LEOMAR DARONCHO
A história do nosso arranjo social também é contada por convenientes e constrangedoras omissões. Algumas, muito antigas! Por intermédio da Lei Áurea, em 13 de maio de 1888, fomos o último país da América a abolir, formalmente, a escravidão. A prática foi tolerada por 300 anos, com respaldo legal. Mas, segundo informa a Organização Internacional do Trabalho – OIT, ainda temos escravos.
Em diversas situações, persistem nichos de atividades econômicas com trabalho em condições catalogadas como análogas às de escravo.
A escravidão contemporânea, porém, atinge todas as cores, sendo praticada tanto no meio urbano quanto no rural. A marca comum é o trabalho forçado e/ou a prestação de trabalho em condições de indignidade. Não é raro encontrar o ser humano sendo controlado por meio de fraude ou ameaça. Há relatos de violência à integridade física, à liberdade e/ou à vida.
Nosso Código Penal considera crime a exploração do trabalho análogo ao de escravo (artigo 149). Em 2014 foi aprovada Emenda Constitucional 81/2014, que prevê a expropriação de imóveis urbanos e rurais onde for constatada a exploração de trabalho escravo, sem qualquer indenização ao proprietário, e sem prejuízo das demais sanções legais.
Mas o combate a essa prática é difícil.
Nesse contexto, Eratóstenes de Almeida, João Batista Soares Lage e Nelson José da Silva e Ailton Pereira de Oliveira são mártires da luta pela erradicação do trabalho escravo no Brasil. Os Auditores-Fiscais do Trabalho (três primeiros referidos) e o motorista do Ministério do Trabalho e Emprego - MTE foram assassinados durante uma investigação de trabalho escravo em Unaí – MG.
À bárbara chacina, o tempo acrescentou a sensação de impunidade. Embora a morosidade dos meandros do nosso arrastado Processo Judicial seja bastante conhecida, já se passaram 13 anos desse assombroso episódio. A sociedade continua aguardando a condenação e a punição dos mandantes do crime.
Em homenagem aos Auditores assassinados o dia 28 de janeiro passou a ser lembrado como o dia nacional de combate ao trabalho escravo.
Mas as dificuldades do enfrentamento dessa chaga que envergonha a nossa sociedade perante o mundo civilizado não param por aí.

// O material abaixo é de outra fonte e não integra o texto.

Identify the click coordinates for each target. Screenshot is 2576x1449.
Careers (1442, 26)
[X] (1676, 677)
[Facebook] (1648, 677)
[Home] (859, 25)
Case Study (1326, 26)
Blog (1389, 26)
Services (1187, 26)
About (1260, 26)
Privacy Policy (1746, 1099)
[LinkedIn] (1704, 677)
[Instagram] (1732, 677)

A Inspeção do Trabalho apresenta déficit no quadro de Auditores. Há cerca de 1.100 cargos vagos. E o número cresce, pois não há reposição compatível nos cargos que vão vagando. A falta de fiscalização milita a favor do agravamento do problema.
As dificuldades operacionais e orçamentárias do Ministério do Trabalho também determinaram a redução no número de operações. Em 2013, foram realizadas 189.
Em 2016, despencou para 108. Com isso, o número de alvos de inspeções caiu para o mais baixo número desde 2002: apenas 182 estabelecimentos.
Noutro flanco, o Cadastro de Empregadores flagrados com mão de obra análoga à de escravo (Lista Suja) era um mecanismo reconhecido internacionalmente pela eficiência. Ainda assim, o governo federal, num período recente, vem resistindo em divulgar a atualização dos dados.
Em dezembro de 2016, a Justiça do Trabalho reconheceu a “injustificável omissão” do Ministério do Trabalho. Na decisão, o juiz destacou que isso “esvazia a política de Estado de combate ao trabalho análogo ao de escravo no Brasil”.
A liminar ainda não foi cumprida. O MPT, autor da ação judicial, e a sociedade brasileira, aguardam que mais essa amarra seja desfeita.
Diante desses grilhões, não é surpresa que o número de resgatados em 2016 (660 trabalhadores) tenha caído 34% em relação a 2015. Trata-se do menor número de resgates desde o ano 2000.